In this work we focus on the two-dimensional anisotropic KPZ (aKPZ) equation, which is formally given by \begin{equation*}\partial _{t}h=\frac{\nu }{2}\Delta h+\lambda \bigl((\partial _{1}h)^{2}-(\partial _{2}h)^{2}\bigr)+\nu ^{\frac{1}{2}}\xi ,\end{equation*} where $\xi $ denotes a noise which is white in both space and time, and $\lambda $ and $\nu $ are positive constants. Due to the wild oscillations of the noise and the quadratic nonlinearity, the previous equation is classically ill posed. It is not possible to linearise it via the Cole–Hopf transformation and the pathwise techniques for singular SPDEs (the theory of regularity structures by M. Hairer or the paracontrolled distributions approach of M. Gubinelli, P. Imkeller, N. Perkowski) are not applicable.
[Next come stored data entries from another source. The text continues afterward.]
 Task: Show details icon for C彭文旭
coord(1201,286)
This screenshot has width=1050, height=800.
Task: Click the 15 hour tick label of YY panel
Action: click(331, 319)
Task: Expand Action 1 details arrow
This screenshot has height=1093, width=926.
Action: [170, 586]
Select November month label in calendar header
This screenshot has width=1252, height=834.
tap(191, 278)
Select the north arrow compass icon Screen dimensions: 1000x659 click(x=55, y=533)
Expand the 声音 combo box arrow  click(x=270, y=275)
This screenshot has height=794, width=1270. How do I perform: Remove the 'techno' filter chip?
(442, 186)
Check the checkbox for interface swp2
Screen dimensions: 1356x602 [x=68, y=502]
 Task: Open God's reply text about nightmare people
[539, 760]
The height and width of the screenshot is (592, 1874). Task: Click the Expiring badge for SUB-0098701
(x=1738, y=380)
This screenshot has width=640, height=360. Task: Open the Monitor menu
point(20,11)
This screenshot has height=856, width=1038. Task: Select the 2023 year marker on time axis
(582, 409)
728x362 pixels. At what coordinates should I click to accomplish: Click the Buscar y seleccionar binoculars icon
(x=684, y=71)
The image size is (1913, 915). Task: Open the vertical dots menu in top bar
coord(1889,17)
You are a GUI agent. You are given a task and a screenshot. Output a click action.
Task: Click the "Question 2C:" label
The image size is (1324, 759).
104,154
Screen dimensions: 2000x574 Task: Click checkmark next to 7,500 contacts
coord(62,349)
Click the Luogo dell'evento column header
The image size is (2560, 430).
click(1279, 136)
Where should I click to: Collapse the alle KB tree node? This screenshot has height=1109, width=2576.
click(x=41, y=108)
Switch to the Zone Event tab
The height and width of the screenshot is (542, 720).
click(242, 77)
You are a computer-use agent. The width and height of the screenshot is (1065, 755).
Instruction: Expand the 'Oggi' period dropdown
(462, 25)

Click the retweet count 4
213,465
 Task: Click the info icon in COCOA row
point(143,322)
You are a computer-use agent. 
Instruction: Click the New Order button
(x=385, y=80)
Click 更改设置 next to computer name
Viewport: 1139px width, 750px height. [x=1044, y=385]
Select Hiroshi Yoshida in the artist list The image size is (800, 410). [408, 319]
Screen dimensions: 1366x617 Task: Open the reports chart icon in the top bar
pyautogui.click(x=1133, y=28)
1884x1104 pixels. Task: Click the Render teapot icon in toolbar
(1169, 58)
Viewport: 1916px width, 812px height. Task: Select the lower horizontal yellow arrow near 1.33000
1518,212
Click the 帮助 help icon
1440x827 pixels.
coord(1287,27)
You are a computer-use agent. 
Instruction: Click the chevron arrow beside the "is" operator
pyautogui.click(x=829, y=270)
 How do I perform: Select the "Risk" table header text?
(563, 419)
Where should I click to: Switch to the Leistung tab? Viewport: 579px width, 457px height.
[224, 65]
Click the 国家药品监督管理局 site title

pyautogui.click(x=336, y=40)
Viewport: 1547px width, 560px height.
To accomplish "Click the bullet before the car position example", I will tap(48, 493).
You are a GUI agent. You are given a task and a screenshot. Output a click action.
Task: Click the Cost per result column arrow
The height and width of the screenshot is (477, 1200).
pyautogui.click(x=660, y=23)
In the present work we consider a regularised version of aKPZ which preserves its invariant measure. We prove the existence of subsequential limits once the regularisation is removed, provided $\lambda $ and $\nu $ are suitably renormalised. Moreover, we show that, in the regime in which $\nu $ is constant and the coupling constant $\lambda $ converges to $0$ as the inverse of the square root logarithm, any limit differs from the solution to the linear equation obtained by simply dropping the nonlinearity in aKPZ.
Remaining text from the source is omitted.